Definition and Implementation of a Points-To Analysis for C-like Languages

TL;DR

This paper develops a flow-sensitive, store-based points-to analysis for C-like languages using abstract interpretation, providing formal proofs of soundness and extensions for more realistic modeling in program verification.

Contribution

It introduces a novel filter operation on the points-to abstract domain and formally proves the soundness of the analysis, advancing static aliasing analysis techniques.

Findings

Formal proof of soundness for the analysis.

Extension of the model for realistic program features.

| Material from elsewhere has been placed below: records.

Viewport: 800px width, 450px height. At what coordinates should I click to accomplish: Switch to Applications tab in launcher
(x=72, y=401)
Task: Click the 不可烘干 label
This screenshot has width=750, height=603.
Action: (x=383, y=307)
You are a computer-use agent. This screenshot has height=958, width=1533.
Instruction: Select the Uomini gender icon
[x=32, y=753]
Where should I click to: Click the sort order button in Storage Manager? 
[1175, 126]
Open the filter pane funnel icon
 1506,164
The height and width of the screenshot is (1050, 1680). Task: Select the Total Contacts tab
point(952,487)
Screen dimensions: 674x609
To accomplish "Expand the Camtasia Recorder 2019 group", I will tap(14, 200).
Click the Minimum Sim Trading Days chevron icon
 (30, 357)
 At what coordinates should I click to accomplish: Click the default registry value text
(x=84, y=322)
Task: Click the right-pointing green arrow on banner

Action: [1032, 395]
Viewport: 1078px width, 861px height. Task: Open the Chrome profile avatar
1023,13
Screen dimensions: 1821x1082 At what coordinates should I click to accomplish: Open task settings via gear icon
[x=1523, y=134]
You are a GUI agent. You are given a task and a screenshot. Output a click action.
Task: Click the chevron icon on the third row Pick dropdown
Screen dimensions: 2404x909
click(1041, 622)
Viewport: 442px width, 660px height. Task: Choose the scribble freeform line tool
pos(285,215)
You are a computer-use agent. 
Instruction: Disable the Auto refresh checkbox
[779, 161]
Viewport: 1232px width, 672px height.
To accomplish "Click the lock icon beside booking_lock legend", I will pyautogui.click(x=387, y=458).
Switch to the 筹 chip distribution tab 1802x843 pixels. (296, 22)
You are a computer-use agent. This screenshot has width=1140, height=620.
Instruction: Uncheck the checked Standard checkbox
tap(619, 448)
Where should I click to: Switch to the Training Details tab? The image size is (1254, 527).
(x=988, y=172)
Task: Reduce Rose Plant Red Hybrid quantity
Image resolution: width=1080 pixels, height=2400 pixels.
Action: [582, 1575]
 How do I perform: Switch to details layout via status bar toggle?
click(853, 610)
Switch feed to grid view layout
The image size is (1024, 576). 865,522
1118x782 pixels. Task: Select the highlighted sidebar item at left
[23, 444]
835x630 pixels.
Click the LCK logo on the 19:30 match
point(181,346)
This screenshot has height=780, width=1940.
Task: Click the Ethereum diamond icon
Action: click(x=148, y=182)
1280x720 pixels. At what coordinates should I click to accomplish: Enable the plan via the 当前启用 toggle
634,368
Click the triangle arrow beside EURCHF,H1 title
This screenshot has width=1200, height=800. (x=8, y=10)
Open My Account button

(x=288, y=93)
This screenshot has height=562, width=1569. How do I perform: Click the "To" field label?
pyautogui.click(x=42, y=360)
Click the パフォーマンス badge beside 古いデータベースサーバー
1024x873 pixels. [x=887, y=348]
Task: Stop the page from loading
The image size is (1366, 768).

Introduction of a filter operation on the abstract domain.

Abstract

The points-to problem is the problem of determining the possible run-time targets of pointer variables and is usually considered part of the more general aliasing problem, which consists in establishing whether and when different expressions can refer to the same memory address. Aliasing information is essential to every tool that needs to reason about the semantics of programs. However, due to well-known undecidability results, for all interesting languages that admit aliasing, the exact solution of nontrivial aliasing problems is not generally computable. This work focuses on approximated solutions to this problem by presenting a store-based, flow-sensitive points-to analysis, for applications in the field of automated software verification. In contrast to software testing procedures, which heuristically check the program against a finite set of executions, the methods considered in this work are static analyses, where the computed results are valid for all the possible executions of the analyzed program. We present a simplified programming language and its execution model; then an approximated execution model is developed using the ideas of abstract interpretation theory. Finally, the soundness of the approximation is formally proved. The aim of developing a realistic points-to analysis is pursued by presenting some extensions to the initial simplified model and discussing the correctness of their formulation. This work contains original contributions to the issue of points-to analysis, as it provides a formulation of a filter operation on the points-to abstract domain and a formal proof of the soundness of the defined abstract operations: these, as far as we now, are lacking from the previous literature.